EXERCISE:
Turn the stretch of records from the line containing "You are a GUI" through the line containing "tap(1403, 1178)" into a JSON list of strings, one string per line, skipping blank lines. Leave the pictures out of the list.

AVAILABLE DATA:
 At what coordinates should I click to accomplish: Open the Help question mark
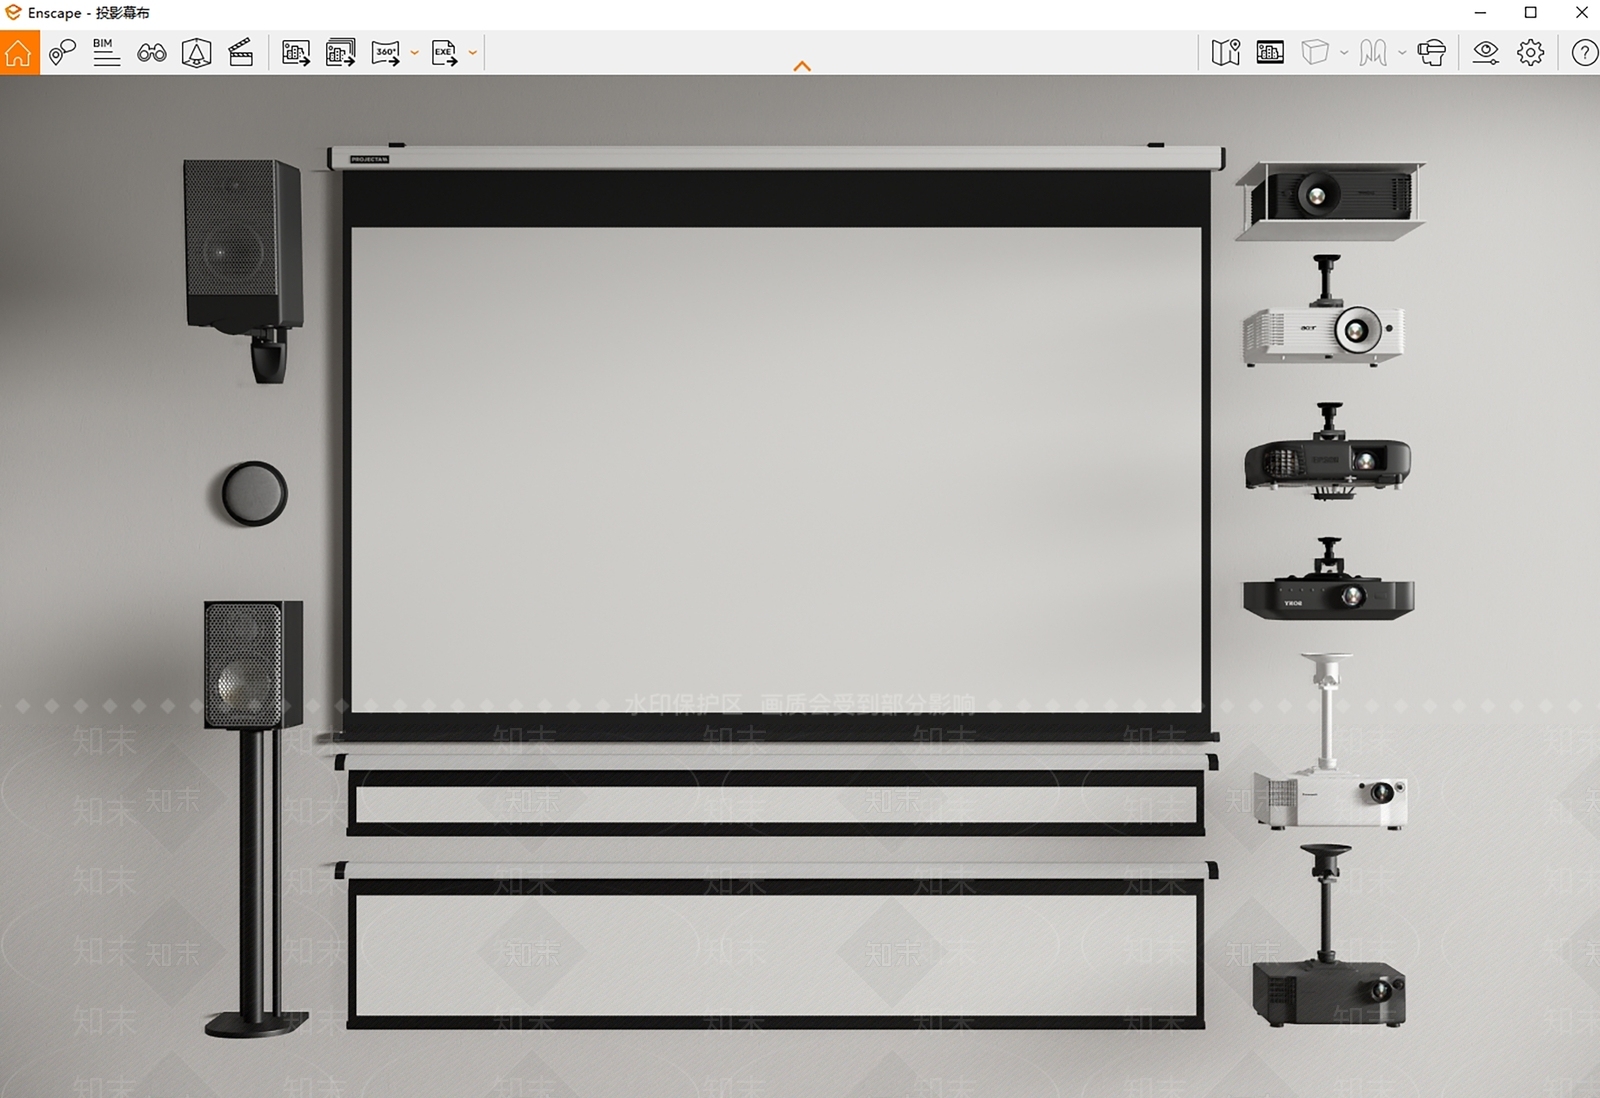pos(1584,53)
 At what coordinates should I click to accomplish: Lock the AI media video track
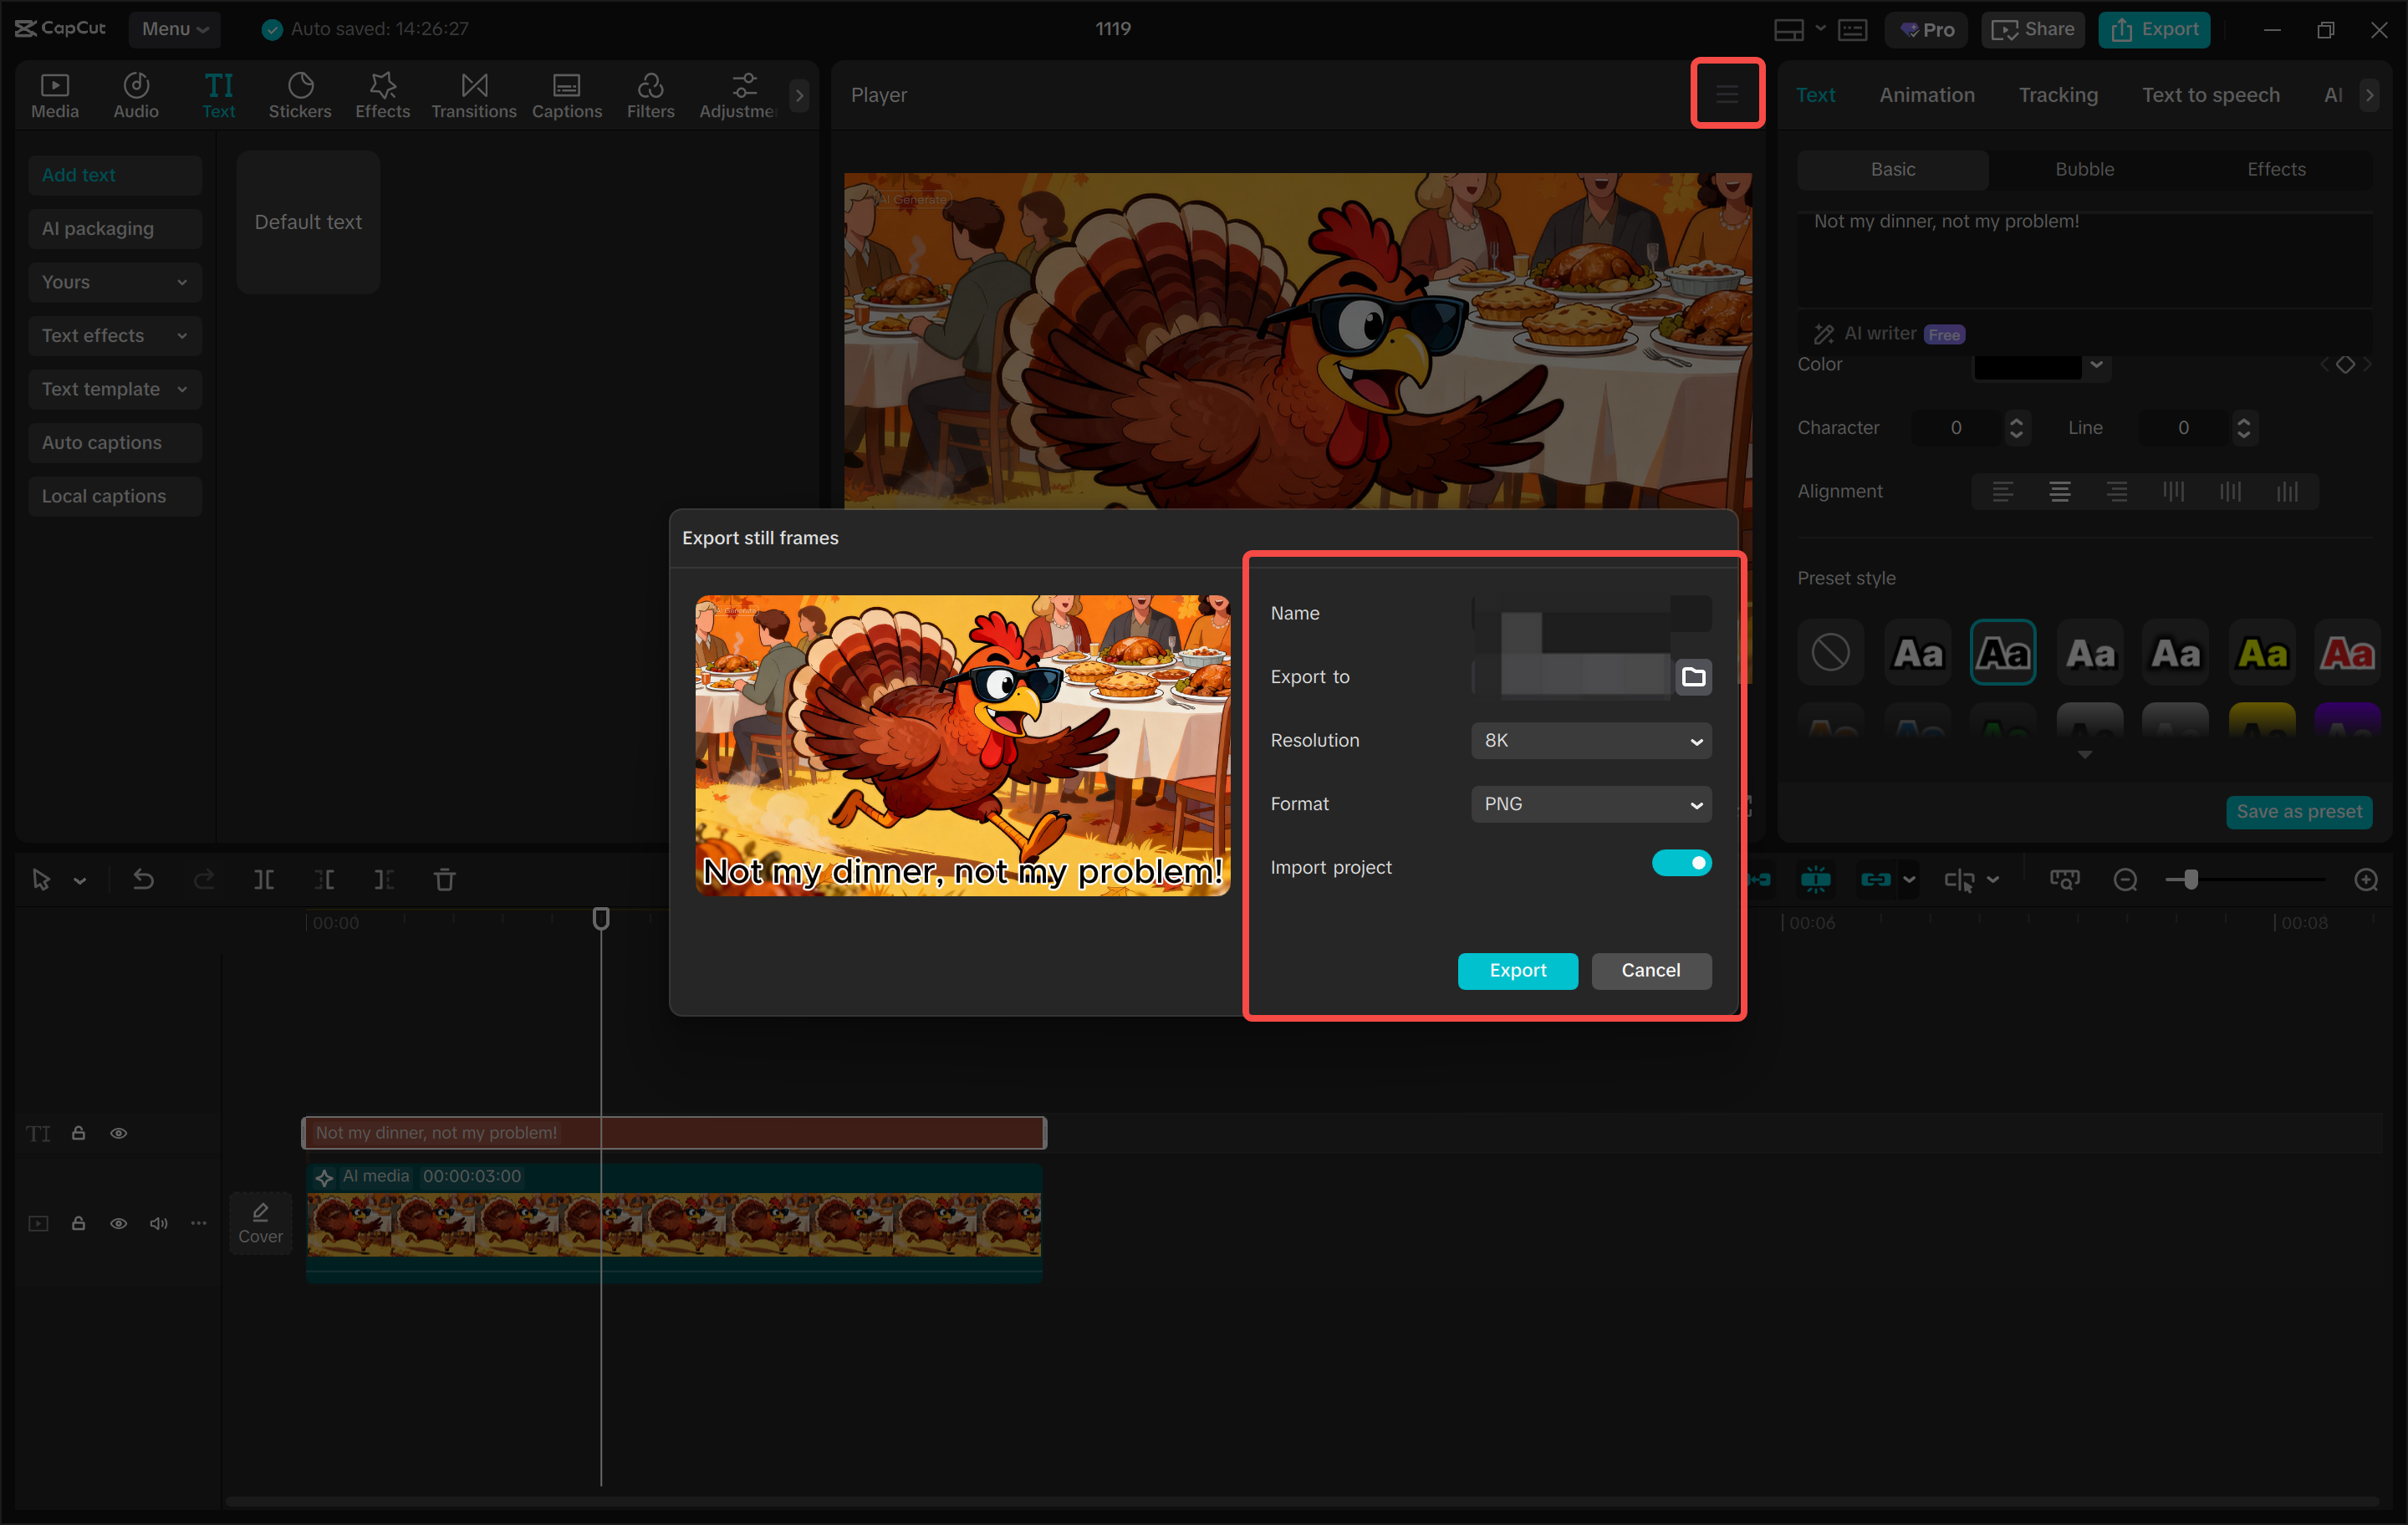point(78,1223)
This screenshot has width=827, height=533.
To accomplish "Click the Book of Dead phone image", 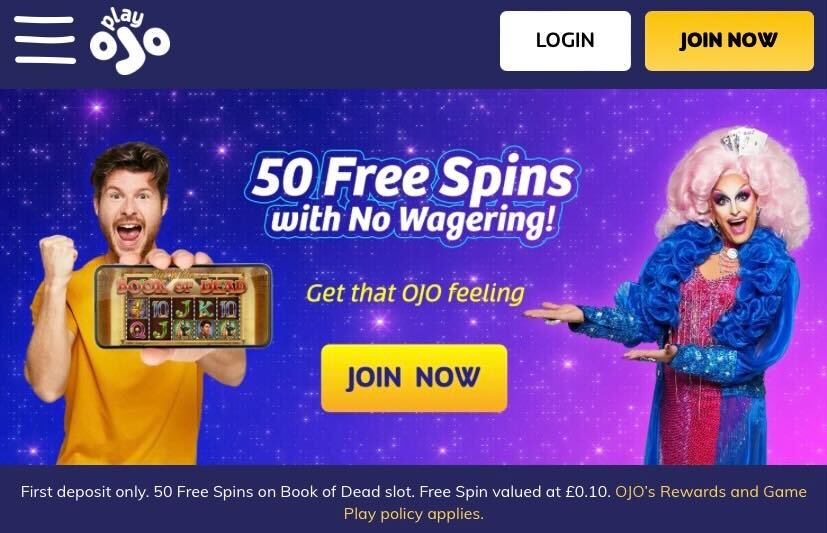I will point(183,306).
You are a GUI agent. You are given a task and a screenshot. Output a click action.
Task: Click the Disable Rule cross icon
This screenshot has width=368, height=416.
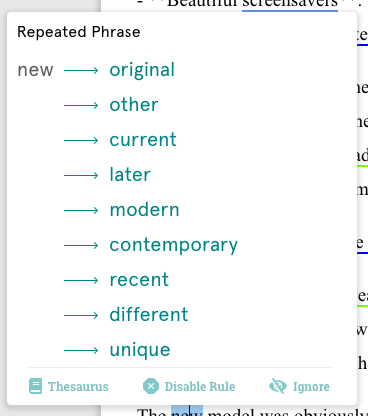click(151, 386)
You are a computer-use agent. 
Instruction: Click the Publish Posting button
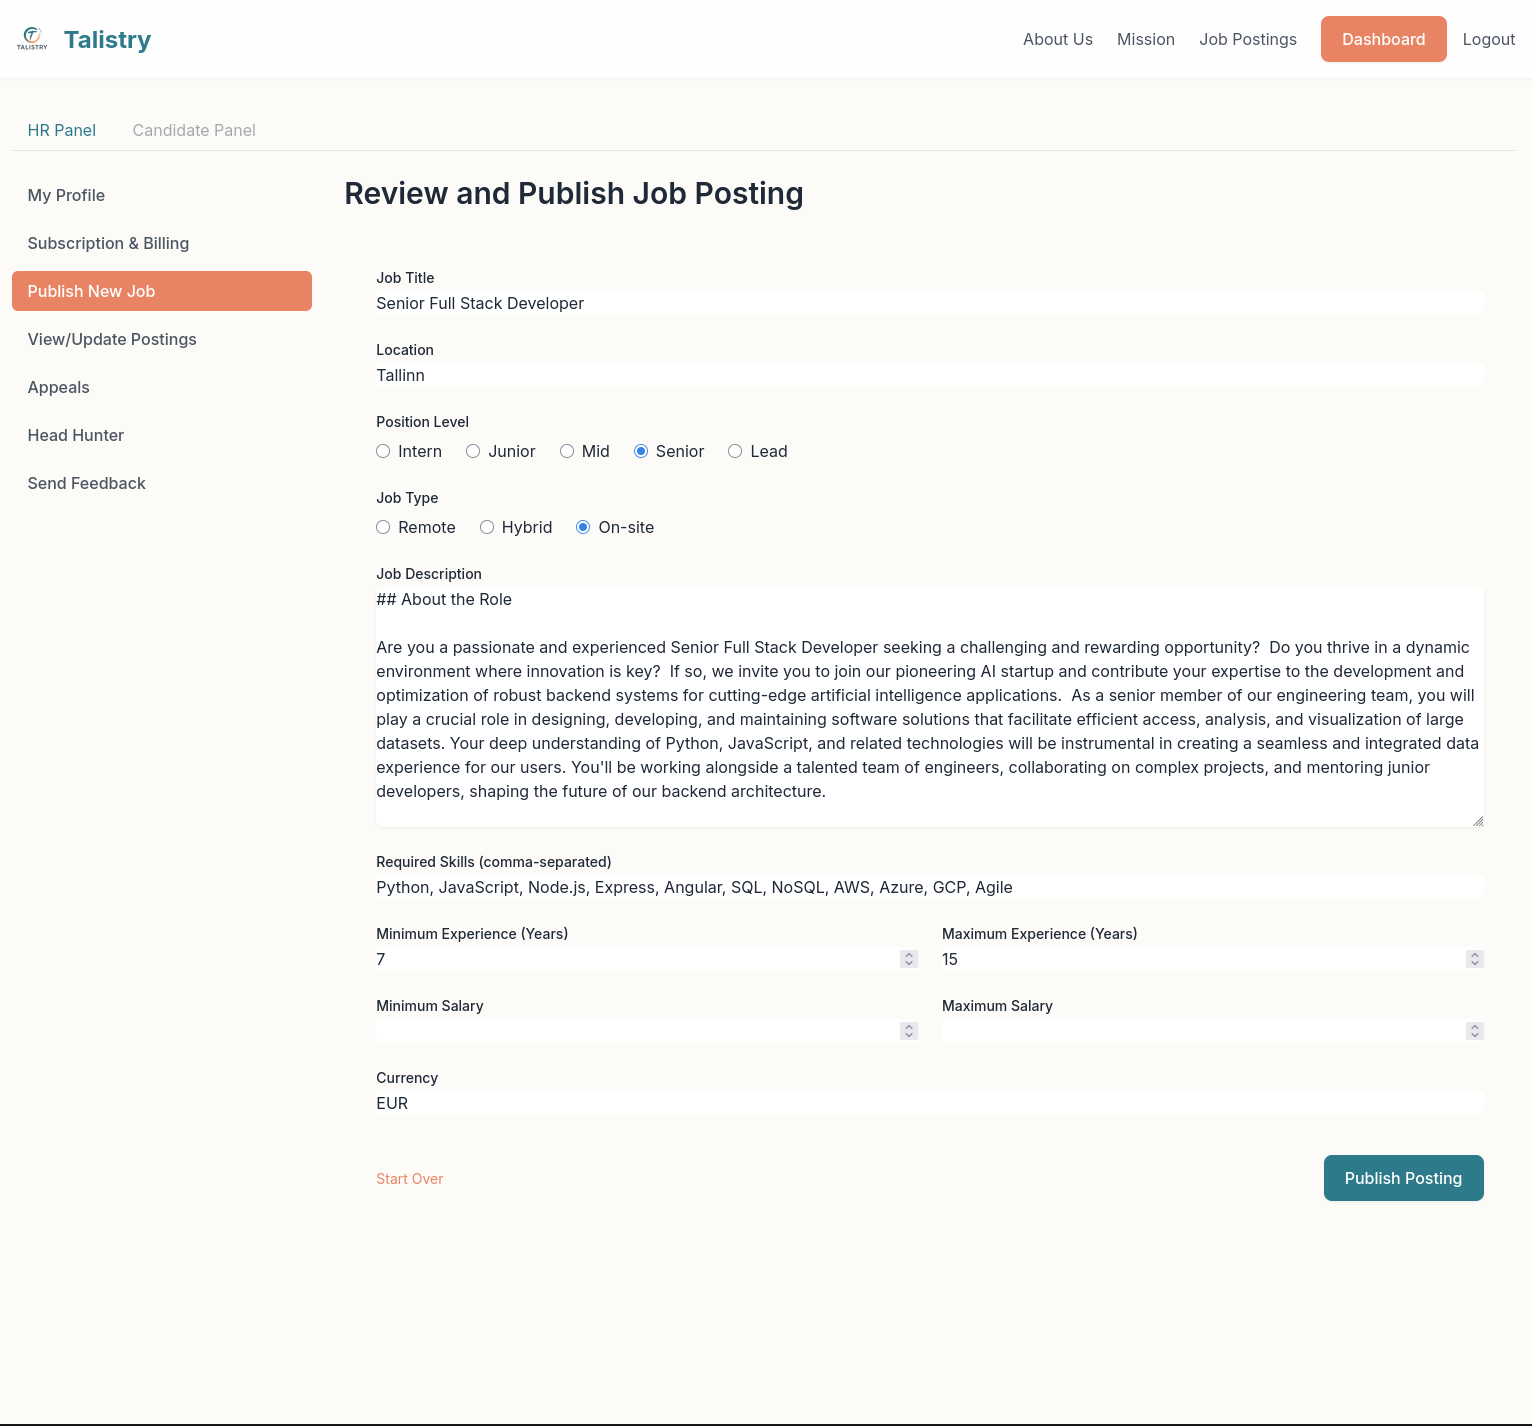tap(1403, 1178)
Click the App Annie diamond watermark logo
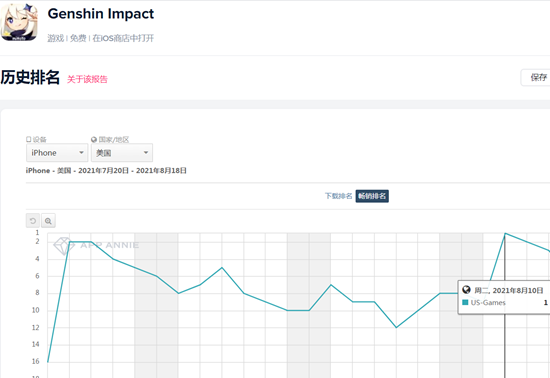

OUTPUT OF THE EXERCISE:
[
  "You are a GUI agent. You are given a task and a screenshot. Output a click action.",
  "Task: Click the Disable Rule cross icon",
  "This screenshot has width=368, height=416.",
  "click(151, 386)",
  "You are a computer-use agent. ",
  "Instruction: Click the Publish Posting button",
  "tap(1403, 1178)"
]